We don’t know yet. We’re waiting on these clinical trials. It’s very possible, even likely, that that effectiveness will end up being between 50 and 75 percent, meaning that you’re very likely to be protected if you have it, but you would probably still want to avoid really high-risk scenarios. Once you get a whole population that’s vaccinated at that level, it’s effectively gone. But when you’re just rolling it out to start with, it doesn’t mean that you go back to doing things exactly like you used to. It would be miraculous in terms of the number of cases dropping, number of fatalities dropping, but as long as there’s still that possibility, it means life does not go back totally to normal.
Wells: Right. Okay, let’s talk about testing. What are the realistic prospects of mass availability of cheap, rapid, at-home antigen testing? Is this the kind of thing where, in December, I’ll be able to go into a drugstore, buy a box of paper-strip antigen tests, and test myself every day? Is that going to happen, or are we really far away from that?

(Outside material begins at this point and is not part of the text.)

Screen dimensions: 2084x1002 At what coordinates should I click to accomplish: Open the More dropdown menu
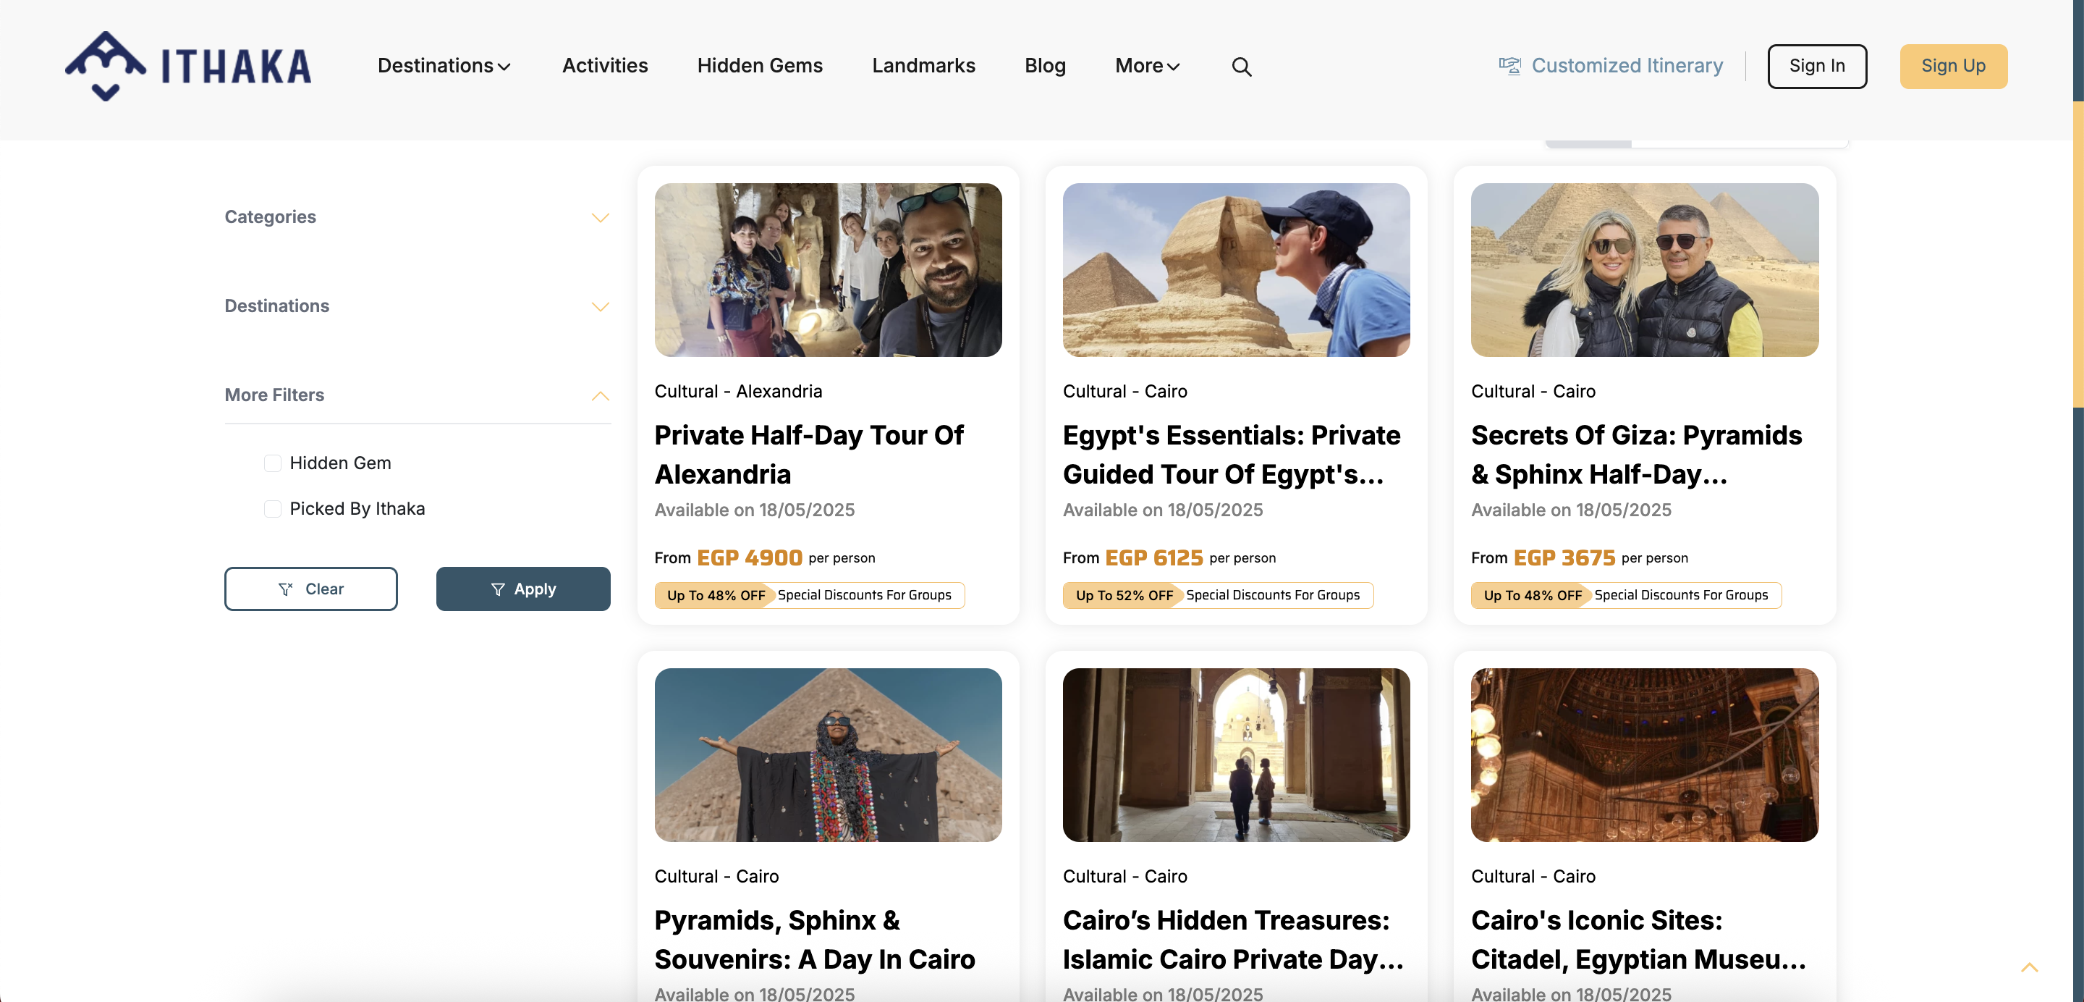click(1146, 66)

Madrigal: I think there will be something available, maybe not in December. But later in the winter and into the spring, I think there’ll be such tests available. One hope might be that the antigen test can soak up some of the less vital demand for tests so that PCR tests can be targeted at people who did have a high-risk exposure or who have presented with symptoms.

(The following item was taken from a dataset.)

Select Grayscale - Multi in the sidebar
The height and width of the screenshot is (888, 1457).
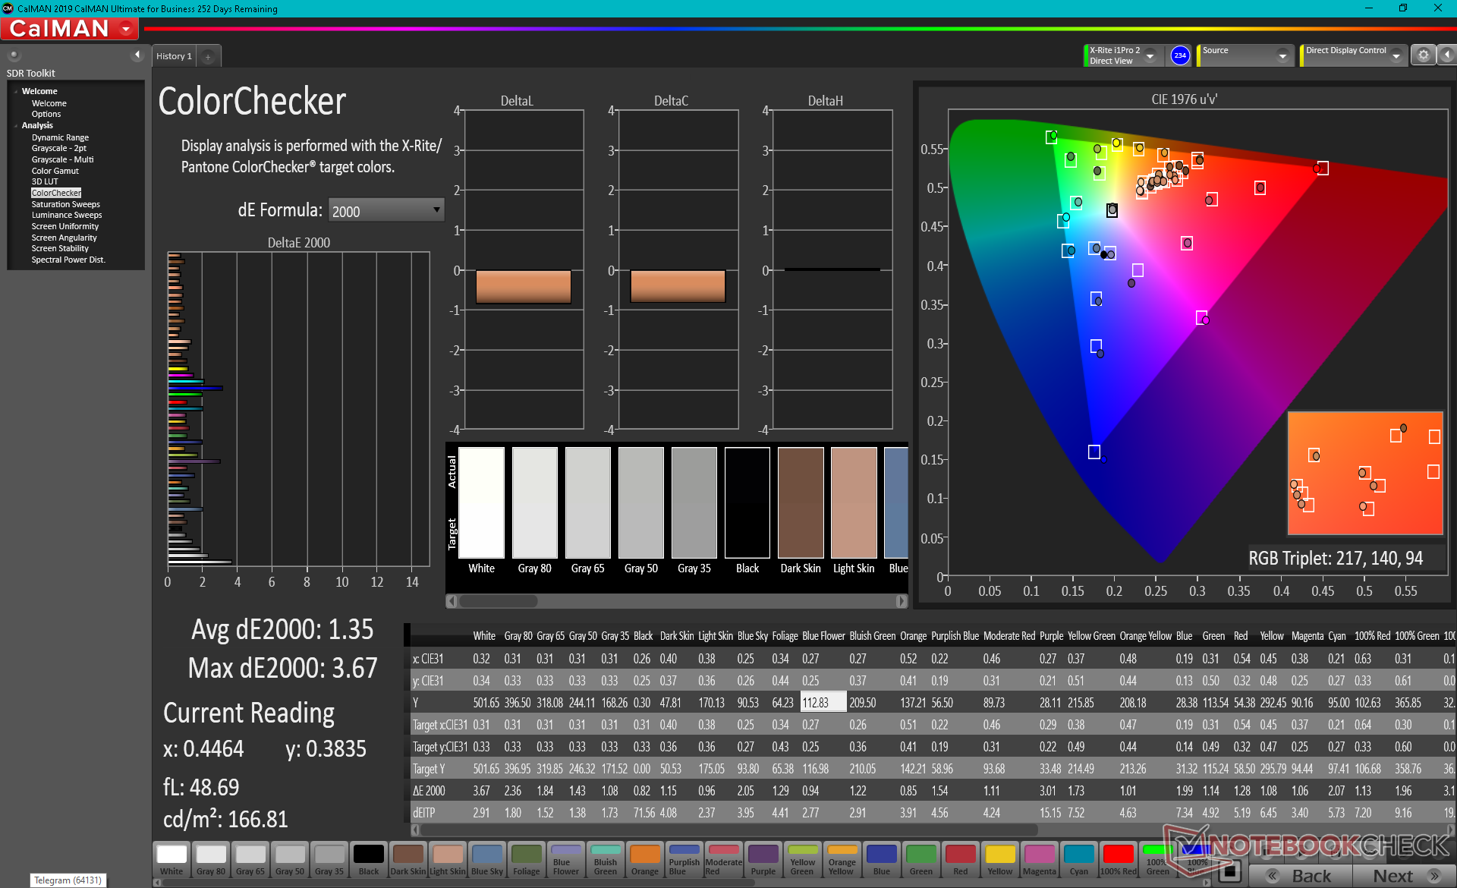[62, 159]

And other technologies are coming along. For schools in particular, pooled testing, where you take a bunch of different samples and run them through the same machine in one test. This technology is kind of, like, coming along and has some features that are quite nice for workplaces and schools—places where you know the group, you can assign risk factors to them, and you know you’re going to have continued interaction. This goes back to my main theme, which is: You have all of these things coming online that could help in some way, and when you layer them all on top of each other, does that get you somewhere?
That really is the question for me. I don’t think there’s any way that all those things are going to knock the virus out. But does it get you to what we’ve been doing so far: bumping along with a rate of transmission about one, which means each person that gets infected basically infects one other person? You don’t get runaway growth of transmission, but you also don’t really suppress the thing, and you continue to have community transmission out there. We’ve just been balanced on this knife edge of Rt=1. And over the winter, are we going to see that go way up or are we going to see it go way down? Or are we going to be able to stay balanced on this knife edge even as winter comes because we have this set of tools that help us stay close to that number?